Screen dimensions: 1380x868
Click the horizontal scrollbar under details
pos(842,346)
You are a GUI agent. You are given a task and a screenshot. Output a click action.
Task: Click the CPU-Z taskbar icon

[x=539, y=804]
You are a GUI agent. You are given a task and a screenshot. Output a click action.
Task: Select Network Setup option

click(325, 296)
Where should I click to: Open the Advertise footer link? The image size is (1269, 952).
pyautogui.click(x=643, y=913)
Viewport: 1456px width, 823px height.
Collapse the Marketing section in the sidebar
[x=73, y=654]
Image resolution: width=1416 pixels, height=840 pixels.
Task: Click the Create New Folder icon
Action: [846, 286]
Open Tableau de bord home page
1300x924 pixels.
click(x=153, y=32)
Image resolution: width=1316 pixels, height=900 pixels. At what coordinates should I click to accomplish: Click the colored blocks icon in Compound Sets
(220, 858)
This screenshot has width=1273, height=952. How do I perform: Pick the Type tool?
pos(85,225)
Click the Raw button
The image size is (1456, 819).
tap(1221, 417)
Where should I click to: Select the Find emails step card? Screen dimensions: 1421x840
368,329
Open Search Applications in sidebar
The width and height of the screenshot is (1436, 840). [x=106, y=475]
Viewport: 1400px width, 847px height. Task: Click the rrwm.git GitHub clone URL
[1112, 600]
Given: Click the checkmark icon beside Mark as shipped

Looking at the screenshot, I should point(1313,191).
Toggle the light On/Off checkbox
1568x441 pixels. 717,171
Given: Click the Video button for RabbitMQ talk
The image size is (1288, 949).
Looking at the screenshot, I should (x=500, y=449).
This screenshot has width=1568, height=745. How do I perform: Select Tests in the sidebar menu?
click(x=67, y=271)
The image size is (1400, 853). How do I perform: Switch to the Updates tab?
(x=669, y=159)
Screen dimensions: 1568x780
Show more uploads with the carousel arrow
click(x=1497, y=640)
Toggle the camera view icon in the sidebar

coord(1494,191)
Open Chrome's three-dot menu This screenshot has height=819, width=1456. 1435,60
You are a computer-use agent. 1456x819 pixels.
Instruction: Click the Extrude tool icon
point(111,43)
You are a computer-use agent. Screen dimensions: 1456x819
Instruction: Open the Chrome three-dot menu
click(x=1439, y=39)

## Task requirements:
The full set of entries must be printed again without any alteration.

## Result:
Screen dimensions: 1380x868
Click the horizontal scrollbar under details
pos(842,346)
You are a GUI agent. You are given a task and a screenshot. Output a click action.
Task: Click the CPU-Z taskbar icon

[x=539, y=804]
You are a GUI agent. You are given a task and a screenshot. Output a click action.
Task: Select Network Setup option

click(325, 296)
Where should I click to: Open the Advertise footer link? The image size is (1269, 952).
pyautogui.click(x=643, y=913)
Viewport: 1456px width, 823px height.
Collapse the Marketing section in the sidebar
[x=73, y=654]
Image resolution: width=1416 pixels, height=840 pixels.
Task: Click the Create New Folder icon
Action: [846, 286]
Open Tableau de bord home page
1300x924 pixels.
click(x=153, y=32)
Image resolution: width=1316 pixels, height=900 pixels. At what coordinates should I click to accomplish: Click the colored blocks icon in Compound Sets
(220, 858)
This screenshot has width=1273, height=952. How do I perform: Pick the Type tool?
pos(85,225)
Click the Raw button
The image size is (1456, 819).
tap(1221, 417)
Where should I click to: Select the Find emails step card? Screen dimensions: 1421x840
368,329
Open Search Applications in sidebar
The width and height of the screenshot is (1436, 840). [x=106, y=475]
Viewport: 1400px width, 847px height. Task: Click the rrwm.git GitHub clone URL
[1112, 600]
Given: Click the checkmark icon beside Mark as shipped

Looking at the screenshot, I should point(1313,191).
Toggle the light On/Off checkbox
1568x441 pixels. 717,171
Given: Click the Video button for RabbitMQ talk
The image size is (1288, 949).
Looking at the screenshot, I should (x=500, y=449).
This screenshot has width=1568, height=745. How do I perform: Select Tests in the sidebar menu?
click(x=67, y=271)
The image size is (1400, 853). How do I perform: Switch to the Updates tab?
(x=669, y=159)
Screen dimensions: 1568x780
Show more uploads with the carousel arrow
click(x=1497, y=640)
Toggle the camera view icon in the sidebar

coord(1494,191)
Open Chrome's three-dot menu This screenshot has height=819, width=1456. 1435,60
You are a computer-use agent. 1456x819 pixels.
Instruction: Click the Extrude tool icon
point(111,43)
You are a computer-use agent. Screen dimensions: 1456x819
Instruction: Open the Chrome three-dot menu
click(x=1439, y=39)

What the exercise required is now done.